Für Kant sind "Ding an sich" und "Erscheinung" erkenntnistheoretische Kategorien. Bei Hegel irgendwie vielleicht auch noch (wobei er, wie schon besprochen, nur "Sache an sich" oder "Gegenstand an sich" sagt). Aber irgendwie scheinen es auch ontologische Kategorien sein, so wie dynamis und energeia. Das ist, lieber Gomez, für mich alles so vage, daß ich, wenn ich es lese, mich nach Kants Klarheit zurücksehne. Woher weiß Hegel zum Beispiel, daß etwas "an sich" existiert, wo es doch, sobald er es erkennt, automatisch zu "für Hegel" wird?
Mir scheint - und das gilt nicht nur für dieses Beispiel -, daß dort, wo Kant sich redlich abmüht, wo er oft auch nicht zu einer ihn befriedigenden Lösung kommt, Hegel alle Probleme hinter diesem Schleier seiner flexiblen Terminologie verschwinden läßt.
Überhauopt - und lassen Sie mich damit zu einem allgemeineren Aspekt kommen - zeichnen sich diejenigen Philosophen, die ich schätze, dadurch aus, daß sie sich an Problemen abmühen, die sie manchmal lösen können, oft aber auch nicht. Und wo sie das dann auch zugeben oder erkennen lassen.

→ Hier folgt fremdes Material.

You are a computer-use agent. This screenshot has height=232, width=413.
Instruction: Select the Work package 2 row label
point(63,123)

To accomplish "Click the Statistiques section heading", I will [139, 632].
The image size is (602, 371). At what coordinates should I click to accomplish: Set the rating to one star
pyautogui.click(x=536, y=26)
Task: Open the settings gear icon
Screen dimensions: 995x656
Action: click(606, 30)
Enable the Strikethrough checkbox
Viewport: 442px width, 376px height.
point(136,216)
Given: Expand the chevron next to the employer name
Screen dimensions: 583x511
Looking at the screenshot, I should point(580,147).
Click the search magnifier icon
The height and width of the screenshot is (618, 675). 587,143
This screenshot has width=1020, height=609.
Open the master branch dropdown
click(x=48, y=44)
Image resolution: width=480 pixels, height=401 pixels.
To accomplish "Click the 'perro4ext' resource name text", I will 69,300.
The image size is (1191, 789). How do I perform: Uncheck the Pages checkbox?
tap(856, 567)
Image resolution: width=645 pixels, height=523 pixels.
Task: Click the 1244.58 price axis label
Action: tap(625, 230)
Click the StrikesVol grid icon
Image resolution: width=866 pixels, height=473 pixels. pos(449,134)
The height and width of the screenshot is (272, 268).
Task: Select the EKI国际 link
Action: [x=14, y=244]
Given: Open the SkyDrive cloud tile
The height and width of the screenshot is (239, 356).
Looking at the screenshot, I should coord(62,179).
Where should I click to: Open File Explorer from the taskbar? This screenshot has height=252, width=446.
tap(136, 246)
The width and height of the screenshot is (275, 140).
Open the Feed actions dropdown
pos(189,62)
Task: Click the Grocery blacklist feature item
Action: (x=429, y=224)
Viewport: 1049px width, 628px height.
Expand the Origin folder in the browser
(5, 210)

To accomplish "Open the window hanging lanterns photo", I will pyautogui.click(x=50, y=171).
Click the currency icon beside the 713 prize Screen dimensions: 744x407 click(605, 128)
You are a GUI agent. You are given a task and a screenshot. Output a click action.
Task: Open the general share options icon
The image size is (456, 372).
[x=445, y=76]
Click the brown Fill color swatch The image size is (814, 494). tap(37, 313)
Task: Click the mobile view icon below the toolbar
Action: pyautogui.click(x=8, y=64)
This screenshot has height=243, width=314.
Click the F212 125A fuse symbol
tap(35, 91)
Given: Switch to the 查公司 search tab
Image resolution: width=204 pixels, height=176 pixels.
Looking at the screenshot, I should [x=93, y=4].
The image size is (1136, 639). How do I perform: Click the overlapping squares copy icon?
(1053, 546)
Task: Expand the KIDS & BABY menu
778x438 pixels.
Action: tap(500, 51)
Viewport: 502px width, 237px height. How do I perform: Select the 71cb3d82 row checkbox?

Das finden Sie bei bei Platon, der manche Fragen sozusagen im Dialog versanden läßt. Sie haben es regelmäßig bei Aristoteles, der noch viel mehr als Platon die Begabung hat, ein Problem hin- und herzuwenden, immer vor allem auf der Suche, es erst einmal begrifflich zu fassen, und der dabei sozusagen von einer Verlegenheit in die nächste taumelt. Auch bei ihm bleibt eine Frage oft offen.
Bei Kant durchzieht dies das ganze Werk. Manches, wie die transzendentale Ästhetik, die Kategorientafel, die Antinomien der reinen Vernunft hat er wohl als endgültig angesehen; aber in vielen anderen Bereichen - dazu gehört neben der Willensfreiheit und der Existenz Gottes vor allem auch das Problem des Dings an sich - war er sich der Unvollkommenheit seiner Bemühungen wohl sehr bewußt.
Bei Hegel, lieber Gomez, spüre ich davon nichts. ER scheint mit der wundersamen Gabe versehen, alles zu durchschauen, fast wie Kara Ben Nemsi. 
Nur scheint mir dieses Durchschauen eben nicht darin zu bestehen, daß man etwas im wissenschaftlichen Sinn besser versteht (also seine Eigenschaften, sein Funktionieren, die Gesetze, denen es unterliegt besser kennenlernt). Sondern wie schon gesagt: Hegel hat, so scheint mir, etwas nach seiner Meinung verstanden, wenn er es mittels der sehr eigenen Sprache, die er erdacht hat beschrieben hat.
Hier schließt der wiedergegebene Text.